In this article, we’re going to show you how to start running PySpark applications inside of Docker containers, by going through a step-by-step tutorial with code examples.
There are multiple motivations for running Spark application inside of Docker container, we covered them in our article “Spark & Docker – Your Dev Workflow Just Got 10x Faster”:
- Docker containers simplify the packaging and management of dependencies like external java libraries (jars) or python libraries that can help with data processing or help connect to an external data storage. Adding or upgrading a library can break your pipeline (e.g. because of conflicts). Using Docker means that you can catch this failure locally at development time, fix it, and then publish your image with the confidence that the jars and the environment will be the same, wherever your code runs.

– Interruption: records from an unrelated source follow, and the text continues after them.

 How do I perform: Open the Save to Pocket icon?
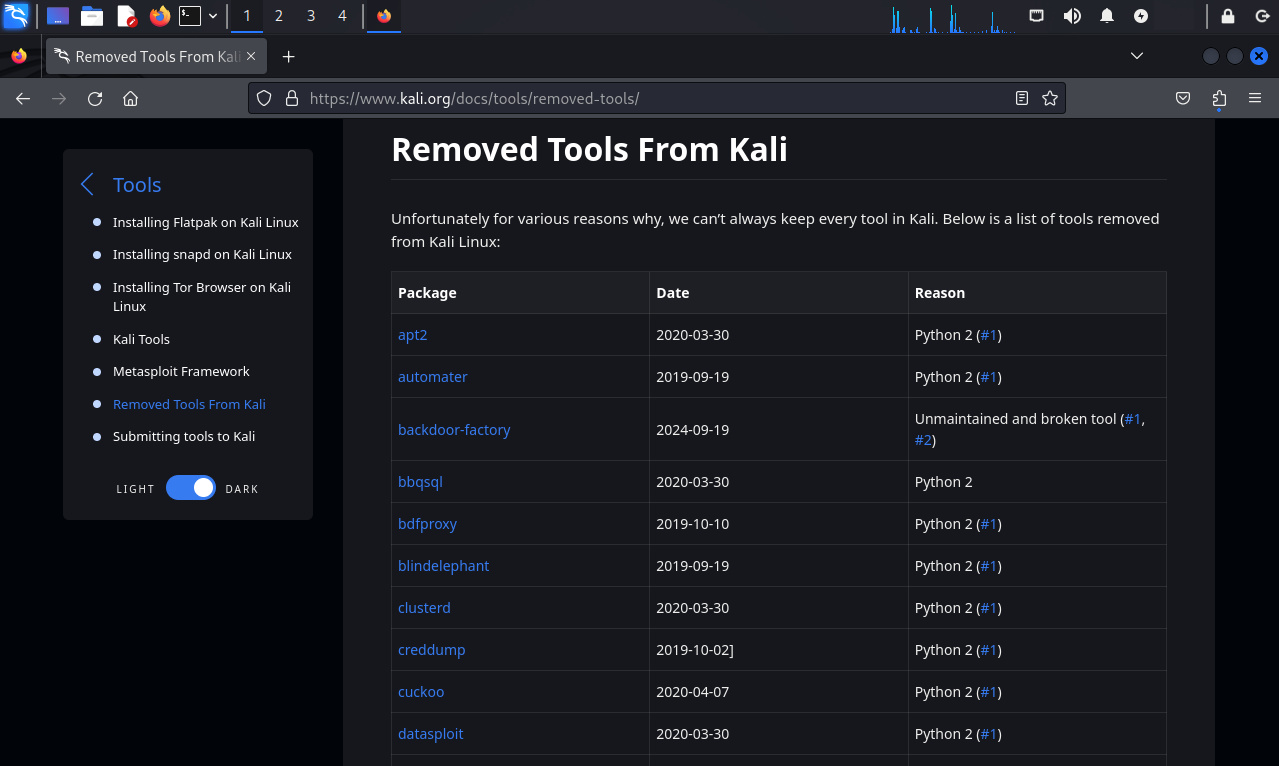click(1182, 98)
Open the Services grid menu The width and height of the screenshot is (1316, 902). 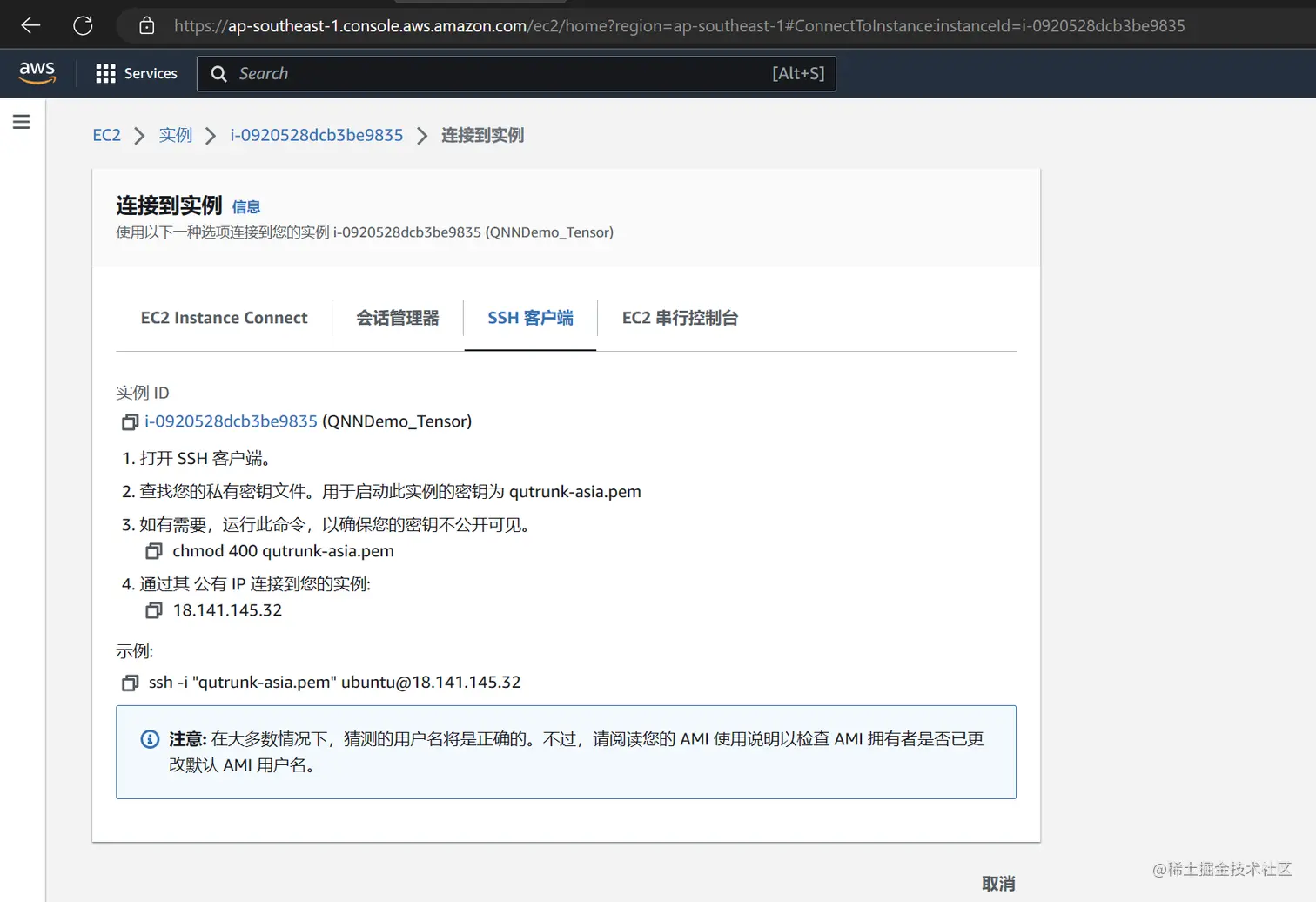(x=105, y=73)
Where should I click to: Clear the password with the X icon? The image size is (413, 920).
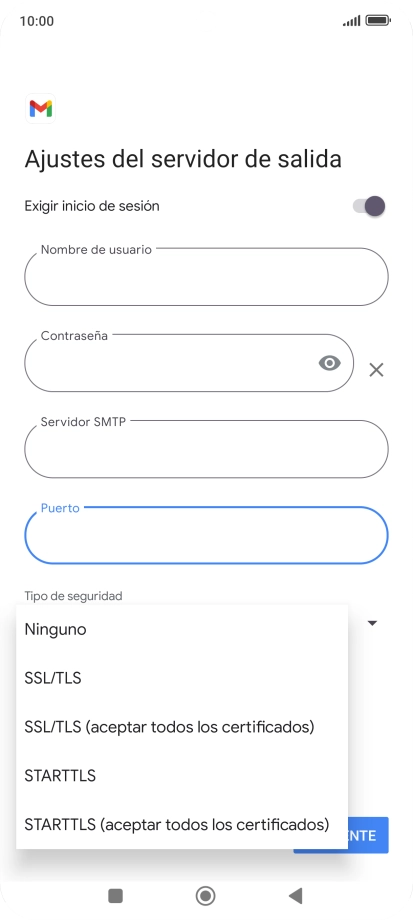tap(376, 370)
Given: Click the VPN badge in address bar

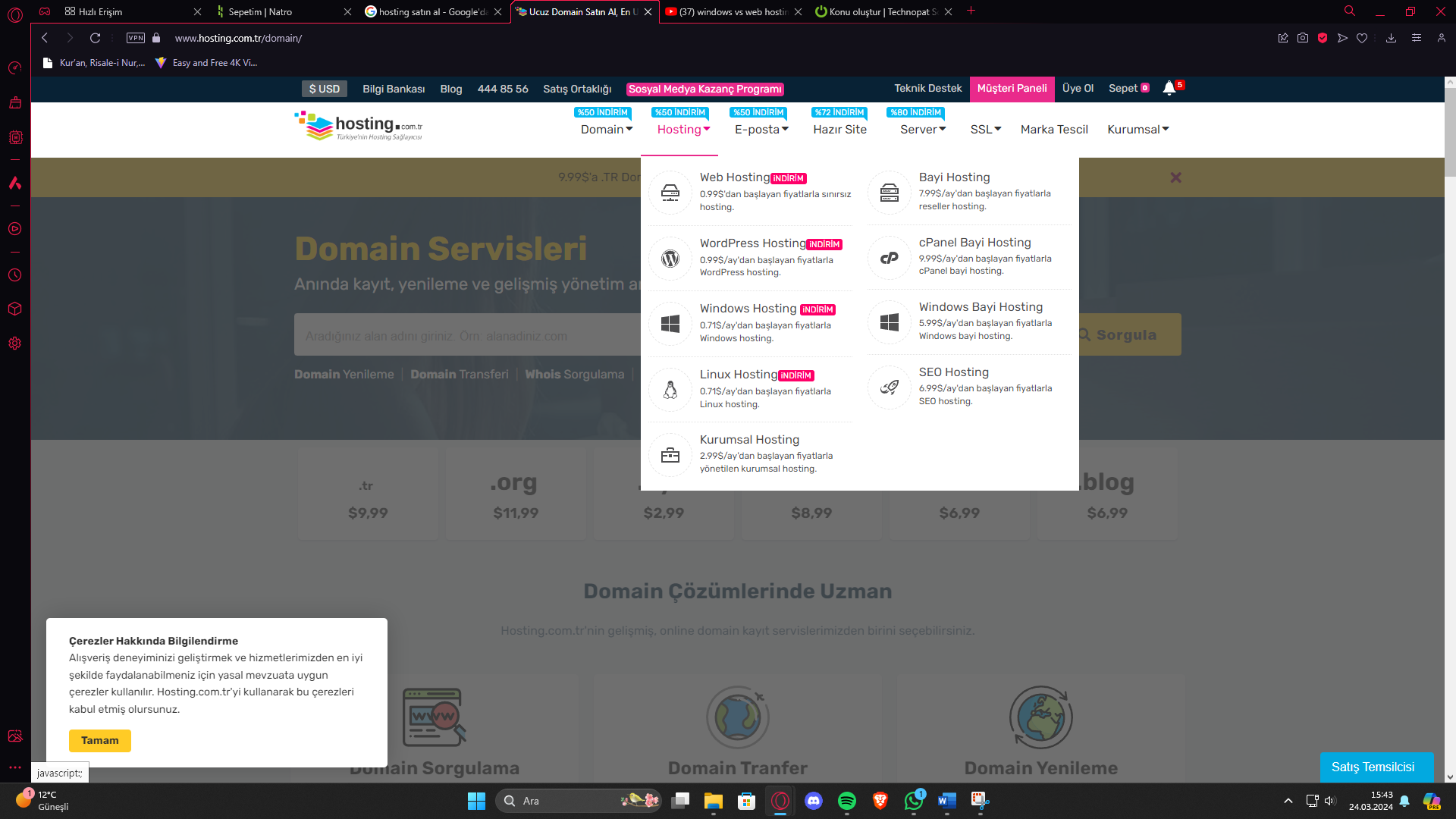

- Docker containers are also a great way to develop and test Spark code locally, before running it at scale in production on your cluster (for example a Kubernetes cluster).
At Data Mechanics we maintain a fleet of Docker images which come built-in with a series of useful libraries like the data connectors to data lakes, data warehouses, streaming data sources, and more. You can download these images for free on Dockerhub.
In this tutorial, we’ll walk you through the process of building a new Docker image from one of our base images, adding new dependencies, and testing the functionality you have installed by using the Koalas library and writing some data to a postgres Database.
Requirements
For the purpose of this demonstration, we will create a simple PySpark application that reads population density data per country from the public dataset – https://registry.opendata.aws/dataforgood-fb-hrsl, applies transformations to find the median population, and writes the results to a postgres instance. To find the median, we will utilize koalas, a Spark implementation of the pandas API.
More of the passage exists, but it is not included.